Because this protected sugar intermediate occupies such a central role in drug supply, interruptions—global or local—present real risk. We keep raw acetic anhydride and ribose feedstock on-site in monitored amounts, with dual supply strategies to head off procurement bottlenecks. Safety stocks ride a fine line between over-inventory and process flexibility, but recent pandemic and logistics events have shown local, transparent production makes a difference. European and US firms seeking local supply draw confidence from quick turnaround on technical queries, regulatory documents, and direct input from staff who run production lines themselves.
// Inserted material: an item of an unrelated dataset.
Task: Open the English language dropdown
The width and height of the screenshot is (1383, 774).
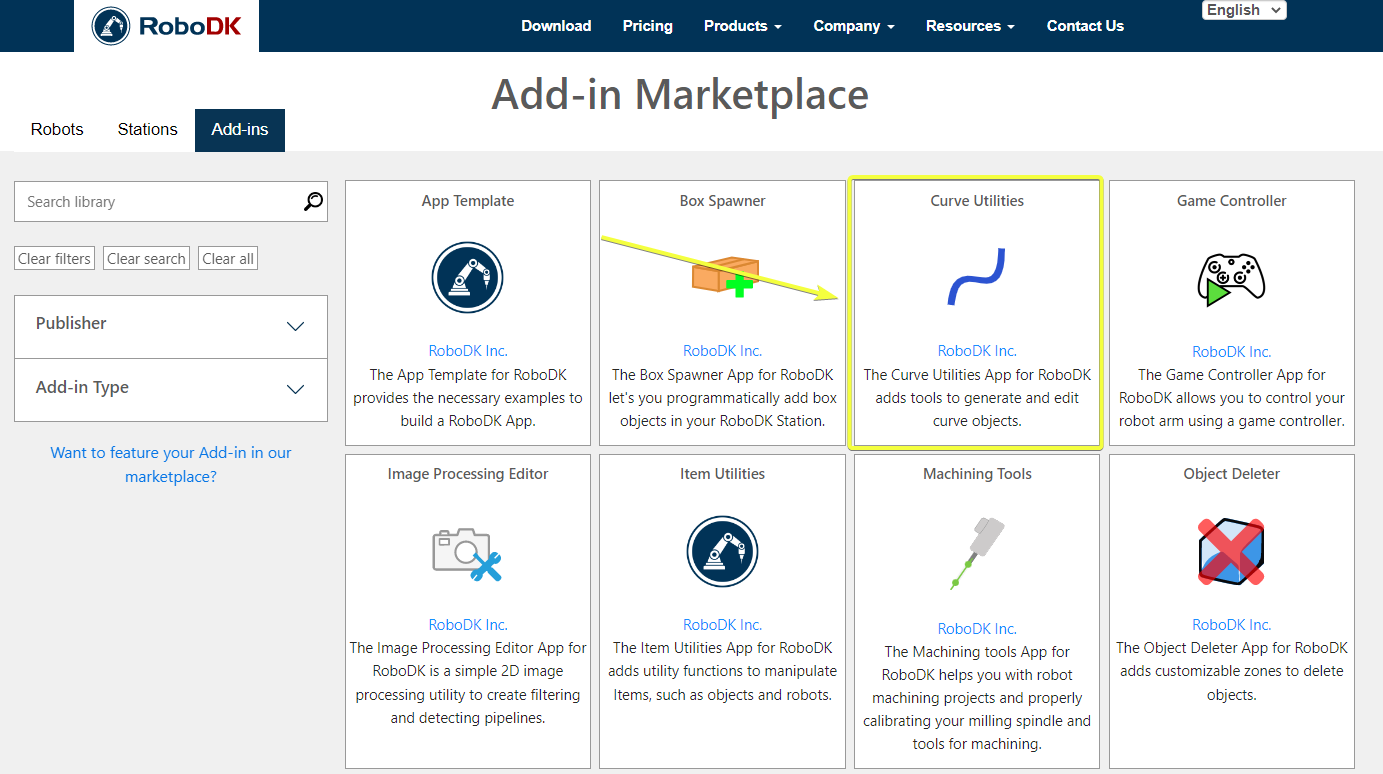Action: tap(1243, 10)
We have built out contingency plans for surge manufacturing, using modular process stations that can pivot between protected sugars, nucleoside intermediates, and downstream drug substances. Control of the process lets us dial in key quality metrics—acetylation profile by TLC, residual solvent by GC, color reversion after storage—on a just-in-time basis, cutting lag between a laboratory order and fulfillment. Our own in-house stability testing provides customers with documented guidance on material lifetime well beyond the standard calendar, reducing waste and ensuring consistent chemistry in multi-year programs.
Direct access to feedback from every sector relying on this compound allows us to keep refining what we offer. A notable example came from a drug discovery group who identified inconsistent conversion at the anomeric position using off-the-shelf sugars from non-dedicated suppliers. Their transition to our lot-based supply tightened yields by nearly 15%, shortening campaign timelines and clearing intermediate bottlenecks. In industrial settings, minor impurities can lead to scale-up failure or lengthy troubleshooting cycles—our data-driven process corrections, documented at every batch, save time and resources.
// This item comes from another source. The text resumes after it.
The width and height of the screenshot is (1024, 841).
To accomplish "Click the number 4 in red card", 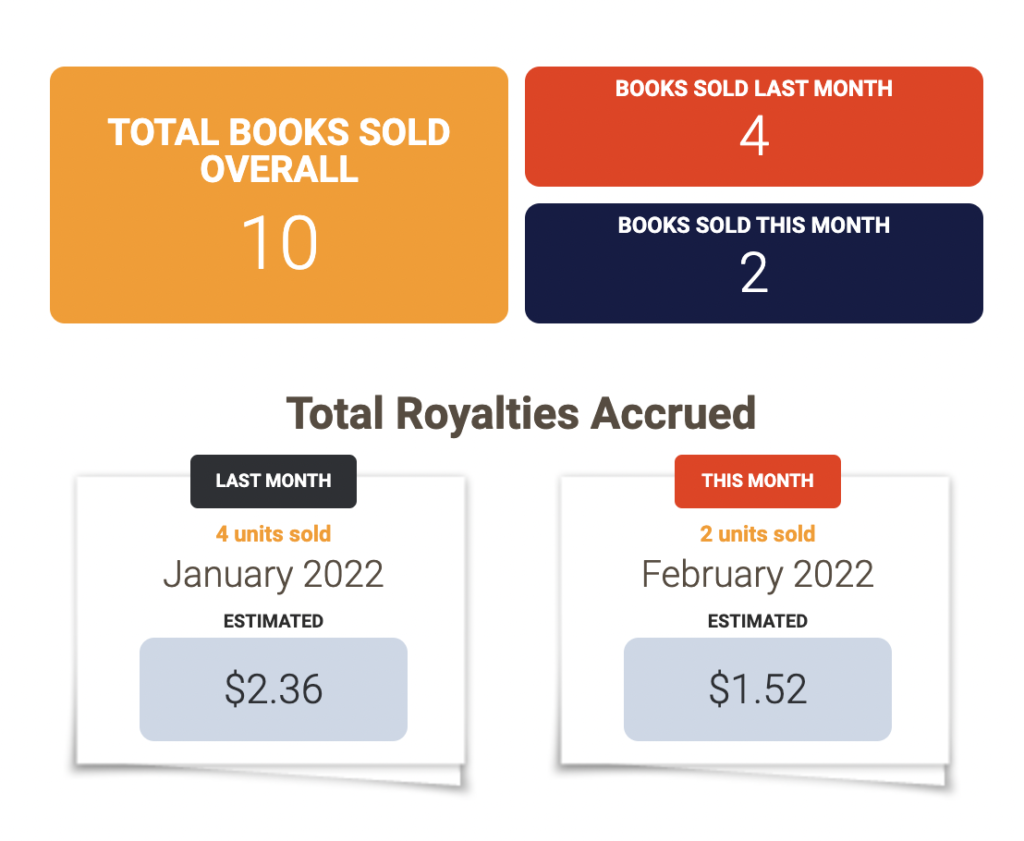I will point(754,136).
Process improvement on our end translates to more predictable crystallization, less batch failover, and easier analytical release for client teams. Ongoing collaborations often lead to custom derivative requests, such as altered acetylation patterns or multi-step pre-functionalization. We harness those projects to extend our core know-how and bring new technical solutions onto the production floor, investing not only in plant equipment but in analytical instrumentation and staff skillsets.
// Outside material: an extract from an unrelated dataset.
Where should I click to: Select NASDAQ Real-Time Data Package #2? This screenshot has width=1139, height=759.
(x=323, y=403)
Producing 1,2,3,5-Tetra-O-acetyl-β-D-ribofuranose at industrial scale for leading pharmaceutical and research partners provides a front-row seat to real-world needs and the complex regulatory, technical, and practical hurdles they face. We stand behind what we make—not just as a supplier, but as collaborators in the success of every compound and final product built on this versatile, reliable ribose backbone. Each improvement stems from hard-won experience, ongoing listening, and unwavering commitment to both our own plant safety and our customers’ downstream results. As nucleoside chemistry evolves, our product line and production philosophy evolve with it, grounded in daily reality and transparent partnership with the scientists who count on us.